Directions for this task:
Make an exact copy of the records, and keep the pictures out of it.

Stored data:
-- Opening Marker --

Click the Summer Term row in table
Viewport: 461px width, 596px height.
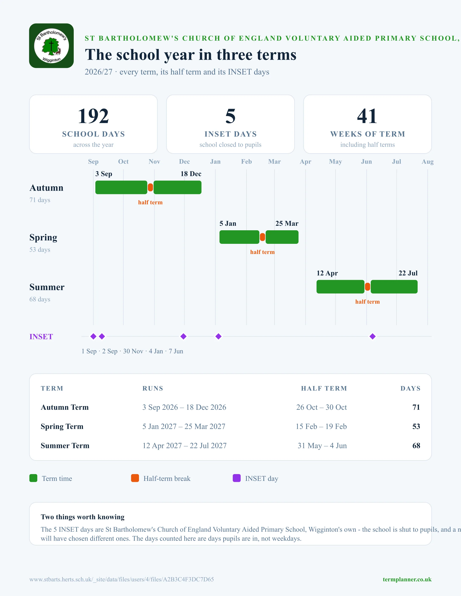click(231, 446)
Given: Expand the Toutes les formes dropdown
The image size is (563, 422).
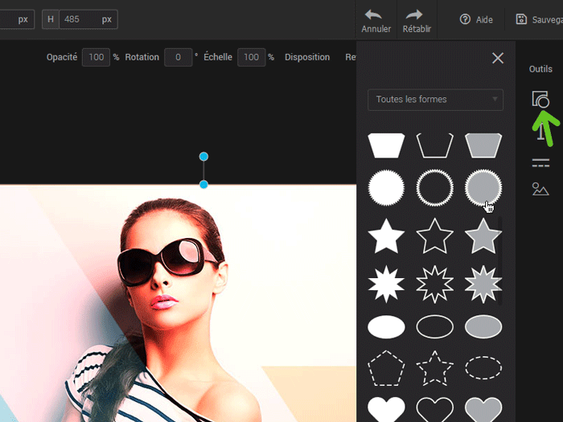Looking at the screenshot, I should [435, 100].
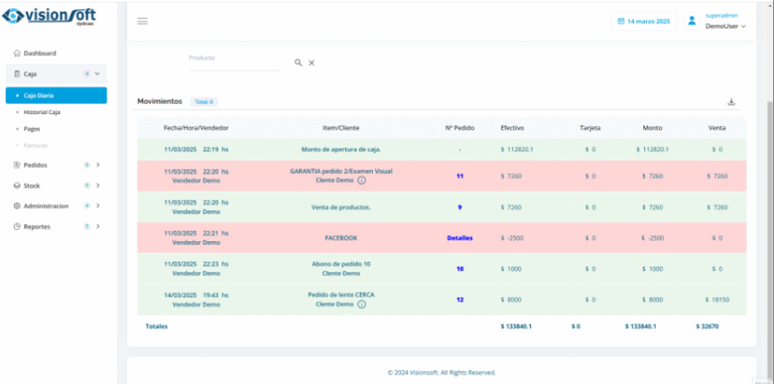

-- Closing Marker --

Answer area:
Click the Summer Term row in table
Viewport: 461px width, 596px height.
click(231, 446)
Given: Expand the Toutes les formes dropdown
The image size is (563, 422).
Looking at the screenshot, I should [435, 100].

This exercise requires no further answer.